The naysayers do have a point. The story of how you overcame that six-point deficit in the last three weeks is captivating if it is your league, and especially riveting if it happened to you. If it is someone else’s league, the tale loses its luster quickly. I love fantasy baseball, and even I don’t want to hear more than a 60-second recap of what happened in your league.

Expert-league recaps are usually no better. Most fantasy experts only write them after they win, so the vast majority of these reviews are the equivalent of a self-serving, smug victory lap. Fantasy analysts need to be better about owning their mistakes as much as they own their successes. We all love to pat ourselves on the back when Tyson Ross or Ben Revere work out; we’re far less likely to remind you that we were also high on Will Venable and Jed Lowrie.

I do one or two expert recaps every year for this very reason. I make mistakes every year—particularly in leagues against top-notch competitors—and want to learn from those mistakes. Hopefully, you can learn from these mistakes as well.

◆ **SET EXERCISE 1**
In the fantasy baseball passage, translate this sentence into Spanish: "Fantasy analysts need to be better about owning their mistakes as much as they own their successes."
◆ **SET EXERCISE 2**
Answer these questions from the fantasy baseball passage:
(a) What is the longest recap of someone else's league the author wants to hear?
(b) When do most fantasy experts write their expert-league recaps?
(c) How many expert recaps does the author do every year?
◆ **SET EXERCISE 3**
Rewrite the paragraph of the fantasy baseball passage that begins "Expert-league recaps are usually no better" as a short bulleted list that keeps its main points.

◆ **DATA SHOWN**
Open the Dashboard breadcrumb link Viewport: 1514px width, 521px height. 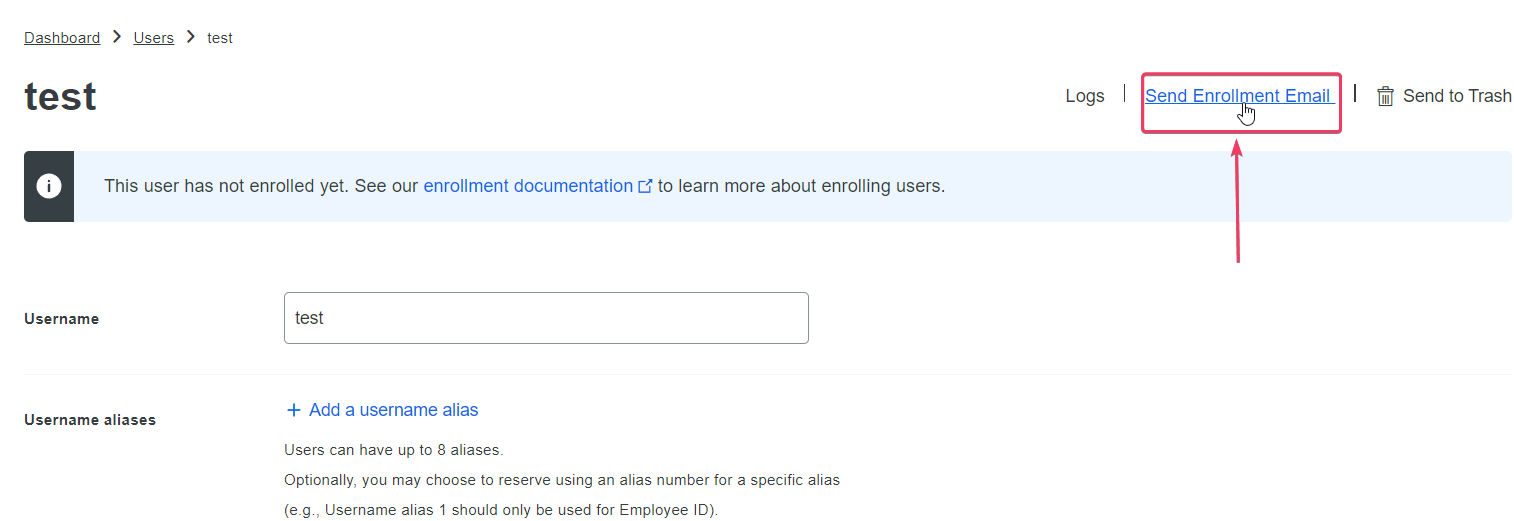[x=62, y=38]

◆ **FINAL ANSWER 1**
Los analistas de fantasía deben mejorar a la hora de reconocer sus errores tanto como reconocen sus éxitos.

◆ **FINAL ANSWER 2**
(a) A 60-second recap.
(b) Only after they win.
(c) One or two.

◆ **FINAL ANSWER 3**
- Expert-league recaps are usually no better.
- Most fantasy experts write them only after they win, so most read as smug, self-serving victory laps.
- Fantasy analysts should own their mistakes as much as their successes.
- Analysts praise themselves when picks like Tyson Ross or Ben Revere work out but rarely mention that they were also high on Will Venable and Jed Lowrie.